■ Written instruction: Turn the records below into a numbered list with one line per item, and drop the blank lines.

▬▬▬

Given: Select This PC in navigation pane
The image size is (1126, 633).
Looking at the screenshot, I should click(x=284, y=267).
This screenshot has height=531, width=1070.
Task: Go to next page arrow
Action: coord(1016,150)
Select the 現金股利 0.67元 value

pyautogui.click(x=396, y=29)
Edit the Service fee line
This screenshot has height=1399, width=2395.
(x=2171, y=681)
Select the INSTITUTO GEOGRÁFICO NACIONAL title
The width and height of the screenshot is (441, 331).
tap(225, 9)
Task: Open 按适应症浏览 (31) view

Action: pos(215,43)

▬▬▬

■ Task answer:
1. Given: Select This PC in navigation pane
2. The image size is (1126, 633).
3. Looking at the screenshot, I should click(x=284, y=267).
4. This screenshot has height=531, width=1070.
5. Task: Go to next page arrow
6. Action: coord(1016,150)
7. Select the 現金股利 0.67元 value
8. pyautogui.click(x=396, y=29)
9. Edit the Service fee line
10. This screenshot has height=1399, width=2395.
11. (x=2171, y=681)
12. Select the INSTITUTO GEOGRÁFICO NACIONAL title
13. The width and height of the screenshot is (441, 331).
14. tap(225, 9)
15. Task: Open 按适应症浏览 (31) view
16. Action: pos(215,43)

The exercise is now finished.